Ausgabe 10/2010
Es ist, wie es ist
Von Josefa Thomas
"Du gehst nie ins Heim, du doch nicht." Ich war zehn, als ich diesen Satz zum ersten Mal gesagt habe. Nichts war leichter zu geben als dieses Versprechen, bei meiner schicken, erfolgreich berufstätigen Mutter. Lange her. Seit einem halben Jahr wohnt sie jetzt in einem teuren Seniorenheim, Versprechen hin oder her. Es gab keine Wahl. Sie ist Ende 70, immer noch elegant, geistig klar, aber nach einer schweren Krankheit körperlich nicht mehr gesund. Das Haus hat eine ideale Lage, urban genug für Berlin, dicht an einem schönen Park, von meiner Wohnung aus zu Fuß zu erreichen. Es steht mitsamt seinem Garten in ihrer vertrauten Gegend. Bestens.
Und schlimm zugleich. Was ihr täglich fehlt, worauf sie gehofft hatte, sind Gesprächspartner. Die Pflegerinnen haben wenig Zeit, andere Bewohner brauchen viel mehr Pflege und Betreuung. Die Tischnachbarn in dem kleinen Speisesaal sind mehr oder minder wach im Kopf. Viele leiden unter Demenz. Frau Berger, die meine Mutter bei ihrem Einzug munter empfing, hat einen Schlaganfall erlitten und entgleitet unserer Welt zusehends. Vor ein paar Tagen hat meine Mutter ihr beim Essen zum ersten Mal geholfen, hat Frau Berger gefüttert. An ein Gespräch ist nicht mehr zu denken.

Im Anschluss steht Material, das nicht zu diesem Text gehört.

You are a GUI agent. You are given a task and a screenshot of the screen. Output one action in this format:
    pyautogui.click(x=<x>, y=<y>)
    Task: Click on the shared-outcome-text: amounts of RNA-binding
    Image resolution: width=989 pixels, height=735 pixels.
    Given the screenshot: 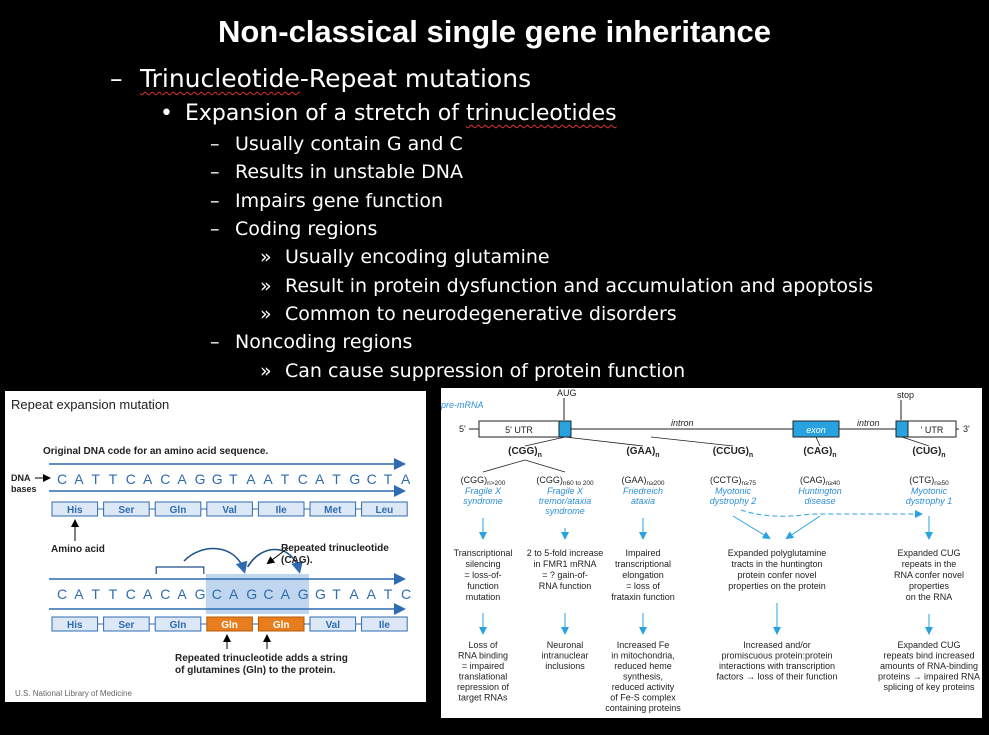 What is the action you would take?
    pyautogui.click(x=929, y=666)
    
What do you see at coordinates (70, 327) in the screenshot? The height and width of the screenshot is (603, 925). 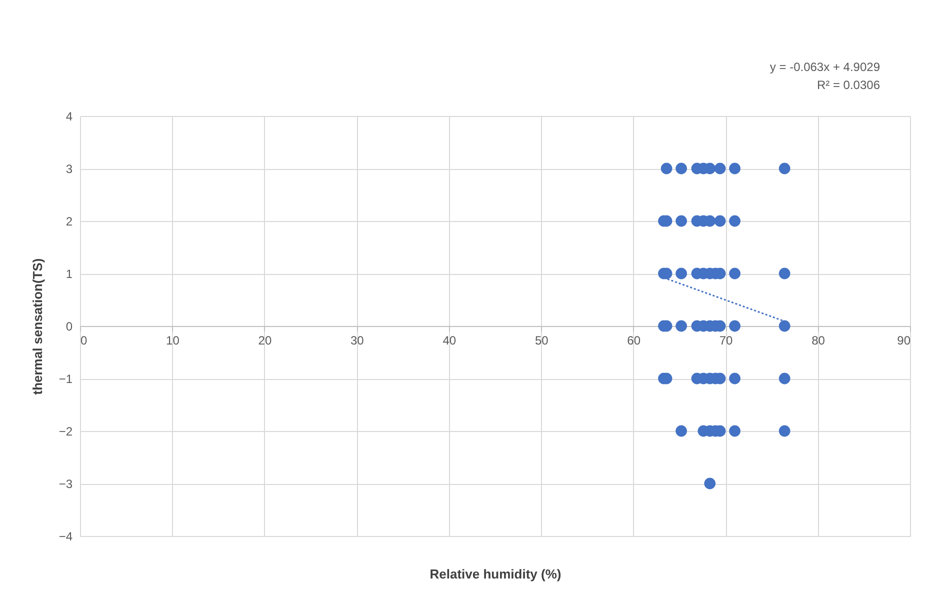 I see `y-tick-label: 0` at bounding box center [70, 327].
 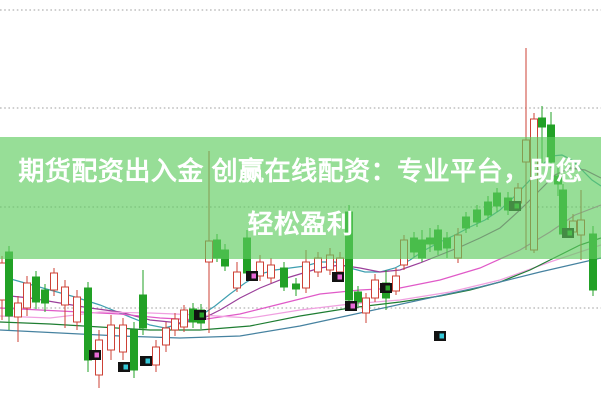 What do you see at coordinates (300, 171) in the screenshot?
I see `banner-line-1: 期货配资出入金 创赢在线配资：专业平台，助您` at bounding box center [300, 171].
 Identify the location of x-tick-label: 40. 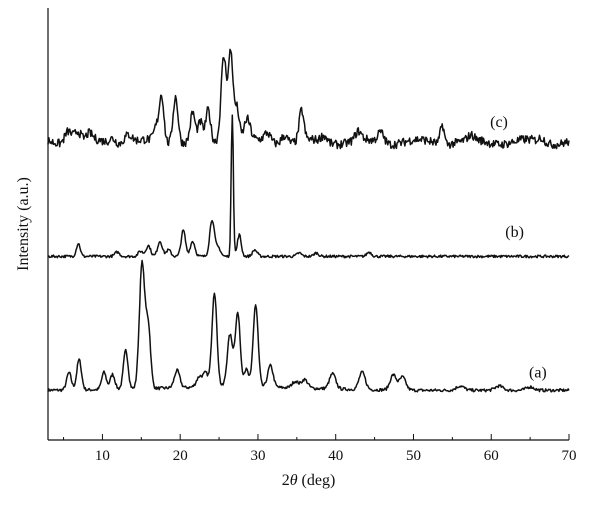
(336, 456).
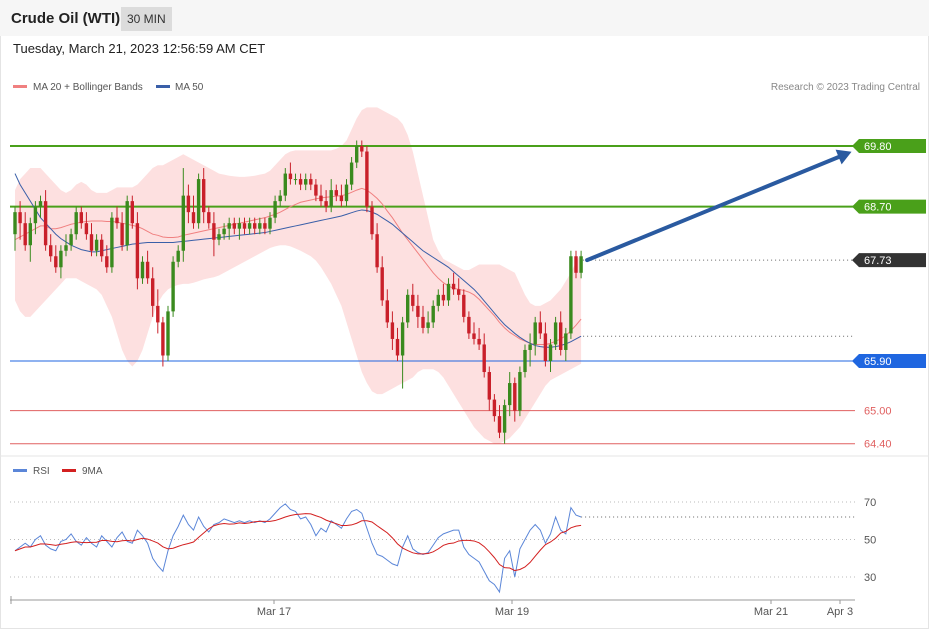 The width and height of the screenshot is (929, 629). Describe the element at coordinates (20, 86) in the screenshot. I see `ma20-legend-swatch` at that location.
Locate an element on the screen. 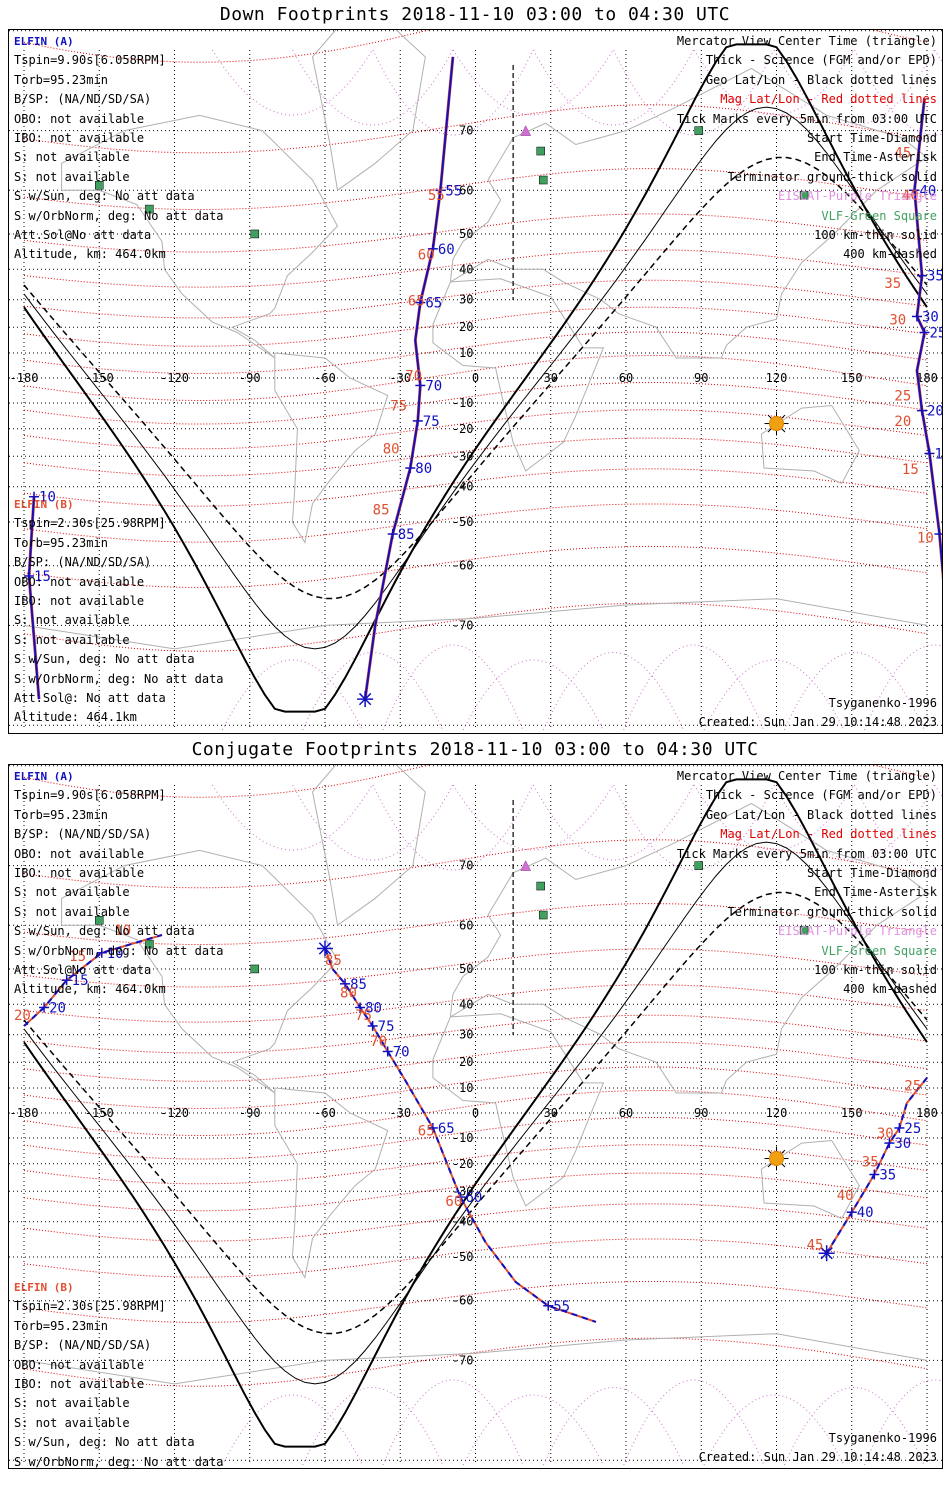  info-line: S w/Sun, deg: No att data is located at coordinates (104, 932).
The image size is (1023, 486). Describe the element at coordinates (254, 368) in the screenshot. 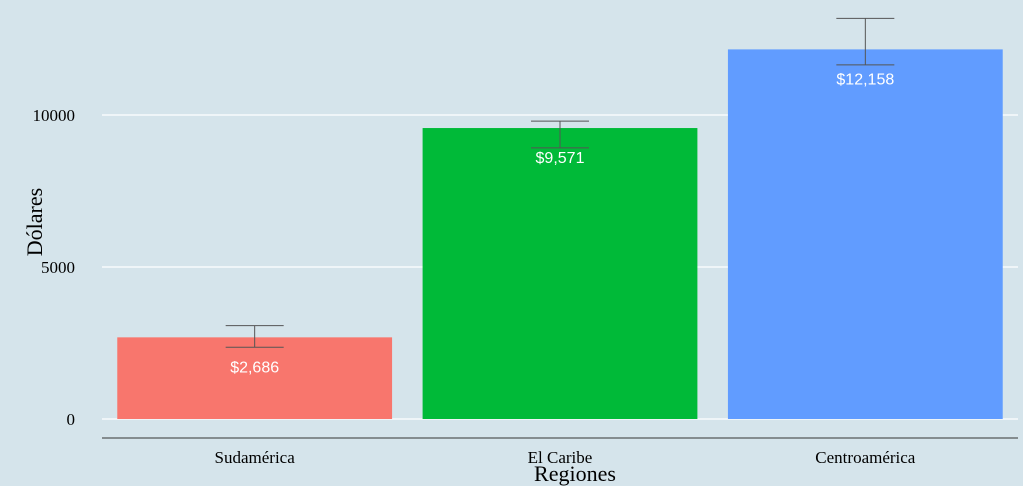

I see `bar-value-label: $2,686` at that location.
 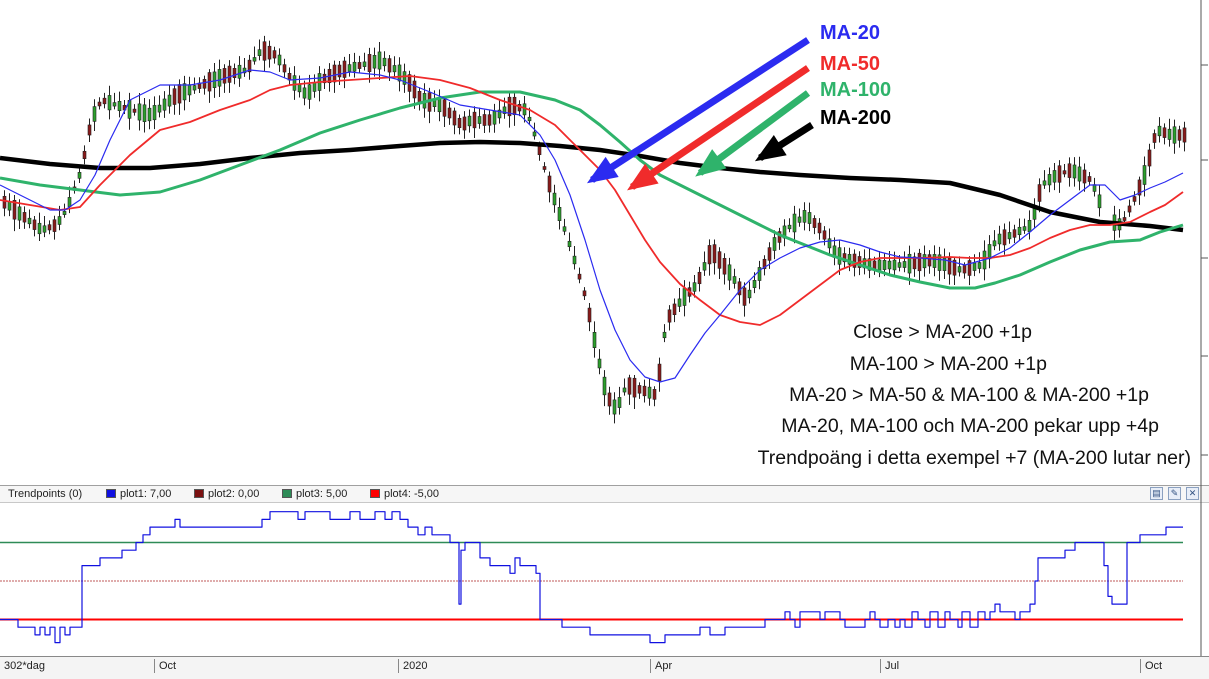 I want to click on save-icon: ▤, so click(x=1156, y=494).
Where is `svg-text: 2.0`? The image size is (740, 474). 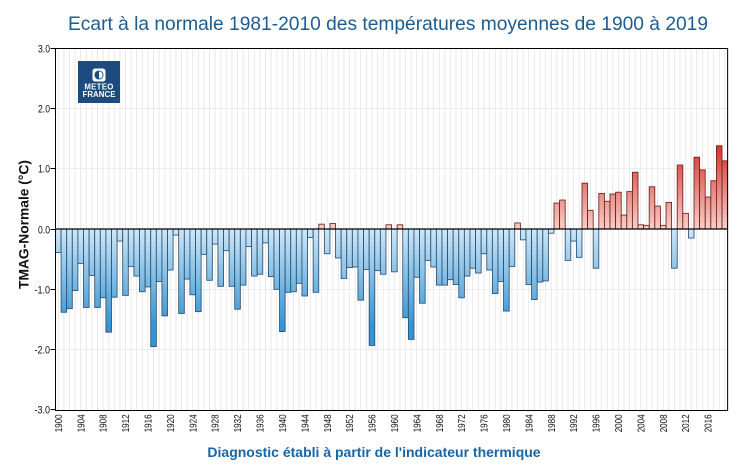 svg-text: 2.0 is located at coordinates (44, 109).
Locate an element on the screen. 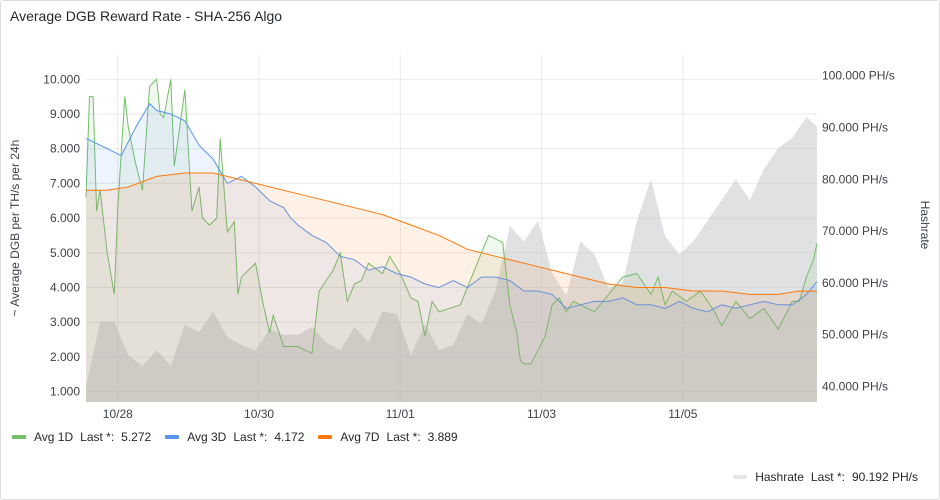 This screenshot has height=500, width=940. y2-tick-label: 100.000 PH/s is located at coordinates (858, 76).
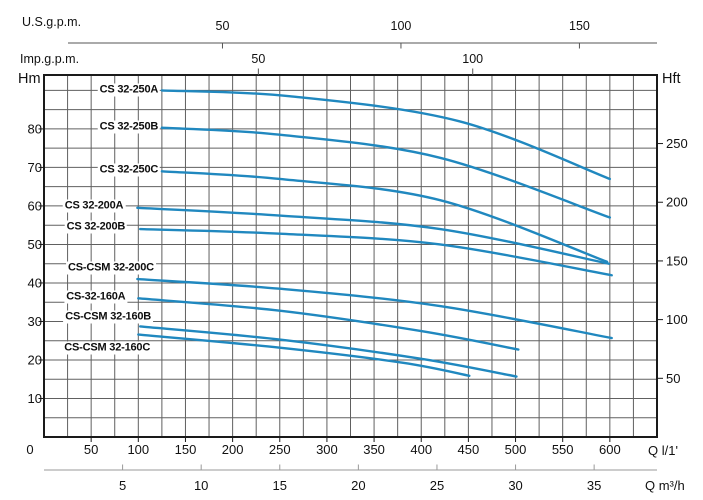  What do you see at coordinates (129, 127) in the screenshot?
I see `curve-label-CS-32-250B: CS 32-250B` at bounding box center [129, 127].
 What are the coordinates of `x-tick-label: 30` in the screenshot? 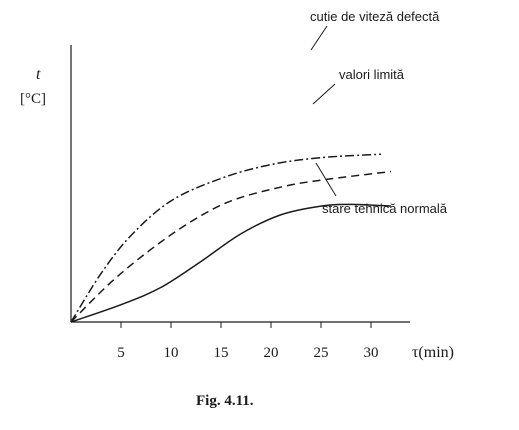 It's located at (372, 353).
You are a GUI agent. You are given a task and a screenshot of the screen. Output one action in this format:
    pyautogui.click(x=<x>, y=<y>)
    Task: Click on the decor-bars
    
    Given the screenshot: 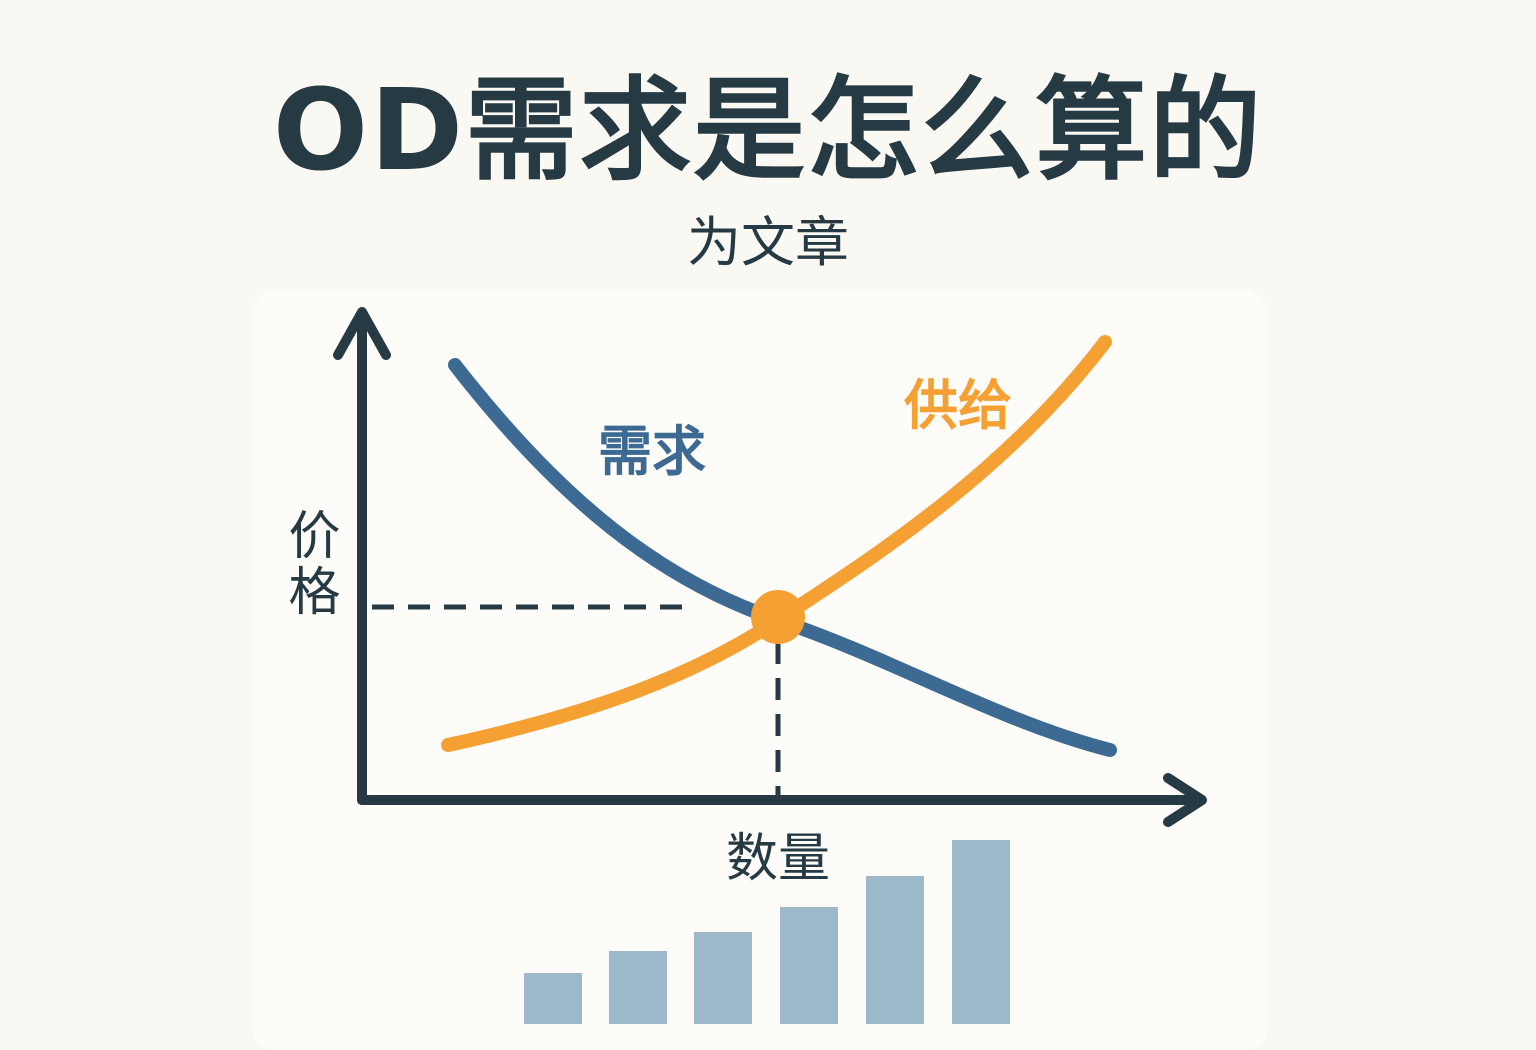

Sicher, das Zimmer meiner Mutter ist groß, wir haben es mit ihren schönsten Möbeln eingerichtet, nichts erinnert an ein Krankenhaus. Aber der Gedanke, dies sei die letzte Station...
Was macht sie noch melancholisch? All die Pfleger und Hilfskräfte - meist Männer - die sich nicht darauf einstellen können, mit wem sie gerade reden, sondern ständig einen falsch-aufmunternden und viel zu lauten Ton beibehalten. Das Essen, das natürlich nicht so ist, als würden wir zu Hause kochen. Nicht so abwechslungsreich, nicht so international, eher altdeutsch und altmodisch. Und sehr knapp kalkuliert.
Zeit heilt nicht alle Wunden
Es ist wie es ist. Mein Vater ist vor drei Jahren gestorben und meine Mutter kann sich von dem Verlust nicht erholen. Zeit heilt alle Wunden - ein unsinniger Spruch, wenn die Partnerschaft so eng war, der Gesprächsfaden nie abriss, das Füreinander-da-sein gut tat. Ohne ihn hielt sie es in der einst gemeinsamen Wohnung nicht mehr aus, fand nicht die Kraft, sich um alles zu kümmern. Deshalb die Einsicht: Ich muss hier raus.
Die Suche nach einer neuen Lebensvariante ergab wenig: Eine Krankenschwester in die Wohnung aufzunehmen, konnte meine Mutter sich nicht vorstellen: so eng mit einer Fremden zusammen, auf Gedeih und Verderb auf sie angewiesen sein. Ihre Freundinnen eignen sich nicht für eine selbst organisierte Alten-WG. Das "betreute Wohnen" bietet zu wenig Angebote und Anregung, organisiert nur Wäschewaschen und Anlieferung des Essens.
Also die Residenz, das Heim, die Stiftung. Es sei gut, sagen Fachleute, sich rechtzeitig dafür zu entscheiden. Das hat meine Mutter getan. Aber ihre Gedanken sind nicht gefragt, wo die meisten Menschen im Haus viel medizinische Pflege brauchen. Sie könnte praktikable Verbesserungsvorschläge machen, für die aber kein Zuhörer da ist. Der Heimbeirat ist dankbar für alles - und unkritisch. Das ist meine Mutter nicht.
Trotzdem wird sie nicht zu mir ziehen. Sie will mir keine Last sein. Und ginge es ihr bei mir besser? Ich bin das einzige Kind, berufstätig und ungeeignet als Pflegerin. Eine Ärztin hat mir gesagt, dass es die meisten Familien überfordert, wenn Töchter oder Schwiegertöchter Arbeit und bisheriges Leben aufgeben und stattdessen rund um die Uhr betreuen. Die wenigsten können das, der Druck wächst dann, der Ton wird rau. Es ist oft für alle zu viel - und dann für keinen gut. Sicher ist das so. Trotzdem, das schlechte Gewissen bleibt mir.